Although embodiments have been described with reference to a number of illustrative embodiments thereof, it should be understood that numerous other modifications and embodiments can be devised by those skilled in the art that will fall within the spirit and scope of the principles of this disclosure. More particularly, various variations and modifications are possible in the component parts and/or arrangements of the subject combination arrangement within the scope of the appended claims.
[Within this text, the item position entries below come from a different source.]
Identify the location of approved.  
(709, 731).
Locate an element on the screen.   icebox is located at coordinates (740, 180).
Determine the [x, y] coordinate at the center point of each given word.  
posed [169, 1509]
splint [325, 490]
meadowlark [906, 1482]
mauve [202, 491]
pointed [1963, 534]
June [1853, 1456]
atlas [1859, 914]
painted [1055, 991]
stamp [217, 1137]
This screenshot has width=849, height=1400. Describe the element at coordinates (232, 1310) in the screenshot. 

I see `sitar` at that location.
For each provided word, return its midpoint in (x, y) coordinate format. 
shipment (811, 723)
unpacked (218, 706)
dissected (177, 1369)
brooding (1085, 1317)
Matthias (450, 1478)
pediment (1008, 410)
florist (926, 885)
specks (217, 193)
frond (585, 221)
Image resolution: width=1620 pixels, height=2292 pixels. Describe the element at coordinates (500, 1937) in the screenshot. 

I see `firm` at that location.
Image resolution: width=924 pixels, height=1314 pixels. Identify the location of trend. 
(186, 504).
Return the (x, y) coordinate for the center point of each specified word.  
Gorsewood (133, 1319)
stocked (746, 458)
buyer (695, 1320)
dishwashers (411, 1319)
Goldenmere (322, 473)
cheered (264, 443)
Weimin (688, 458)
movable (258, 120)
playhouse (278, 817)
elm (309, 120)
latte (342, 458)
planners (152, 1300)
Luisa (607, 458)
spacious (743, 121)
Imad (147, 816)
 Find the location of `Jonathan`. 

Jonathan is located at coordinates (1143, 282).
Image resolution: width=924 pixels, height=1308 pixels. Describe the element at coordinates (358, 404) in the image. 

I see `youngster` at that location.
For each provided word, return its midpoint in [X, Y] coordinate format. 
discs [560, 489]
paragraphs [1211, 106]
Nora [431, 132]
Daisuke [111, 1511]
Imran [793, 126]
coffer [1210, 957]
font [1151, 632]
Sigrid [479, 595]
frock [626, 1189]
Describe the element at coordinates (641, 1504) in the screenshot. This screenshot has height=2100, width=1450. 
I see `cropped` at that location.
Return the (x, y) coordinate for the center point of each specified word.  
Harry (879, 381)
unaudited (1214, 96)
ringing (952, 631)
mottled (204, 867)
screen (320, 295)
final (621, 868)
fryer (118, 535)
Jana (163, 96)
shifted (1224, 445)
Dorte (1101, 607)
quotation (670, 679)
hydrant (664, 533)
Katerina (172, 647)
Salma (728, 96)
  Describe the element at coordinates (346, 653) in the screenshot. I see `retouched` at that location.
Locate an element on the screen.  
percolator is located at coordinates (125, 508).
In addition to variations and modifications in the component parts and/or arrangements, alternative uses will also be apparent to those skilled in the art.

Claims

1. A semiconductor device, comprising:

a semiconductor substrate of a first conductivity type;

an epitaxial layer of the first conductivity type on the semiconductor substrate;

a base region of a second conductivity type on the epitaxial layer, the base region including subregions spaced apart from one another by a predetermined distance;

a source region of the first conductivity type on the base region;

a drain region of the first conductivity type between the subregions of the base region;

a trench penetrating through the source region and the base region;

a first gate conductive layer within the trench; and

a second gate conductive layer on an exposed portion of the base region.

2. The semiconductor device according to claim 1, wherein the base region has a semicircular or rectangular cross-section.

3. The semiconductor device according to claim 1, wherein the drain region is connected to the semiconductor substrate.

4. A method for fabricating a semiconductor device, comprising:

forming an epitaxial layer of a first conductivity type on a semiconductor substrate of the first conductivity type;

forming a base region of a second conductivity type on the epitaxial layer, the base region including a plurality of subregions spaced apart from one another;

forming a source region of the first conductivity type in the base region, and a heavily-doped region of the first conductivity type between the subregions of the base region;

forming a trench passing through the source region and the base region; and

forming a first gate conductive layer within the trench, and a second gate conductive layer on the base region.

5. The method according to claim 4, wherein the base region has a semicircular or rectangular cross-section.

6. The method according to claim 4, wherein the drain region is connected to the semiconductor substrate.

7. A semiconductor device, comprising:

a first gate region vertical to a substrate;

a second gate region horizontal to the substrate; and

a drain region connected to the substrate.

8. The semiconductor device according to claim 7, wherein the first gate region comprises a trench structure.

9. The semiconductor device according to claim 7, wherein the first gate region and the second gate region form a channel.

10. The semiconductor device according to claim 7, further comprising a base region extending from the first gate region to the second gate region.

11. The semiconductor device according to claim 7, further comprising a heavily-doped region and a lightly-doped base region extending from the first gate region to the second gate region.

12. The semiconductor device according to claim 7, further comprising a base region extending from the first gate region to the second gate region, the base region having a semispherical shape, a semicylindrical shape, or a rectangular-pillar shape.

13. The semiconductor device according to claim 7, wherein the drain region is connected to the substrate.

14. The semiconductor device according to claim 7, wherein the drain region is horizontal to the substrate.

15. The semiconductor device according to claim 7, wherein the first gate region is connected to the second gate region through a conductor.

16. The semiconductor device according to claim 7, wherein the first gate region, the second gate region, and the drain region are formed on an epitaxial layer over the substrate.

17. The semiconductor device according to claim 16, wherein the drain region is connected to the substrate through the epitaxial layer.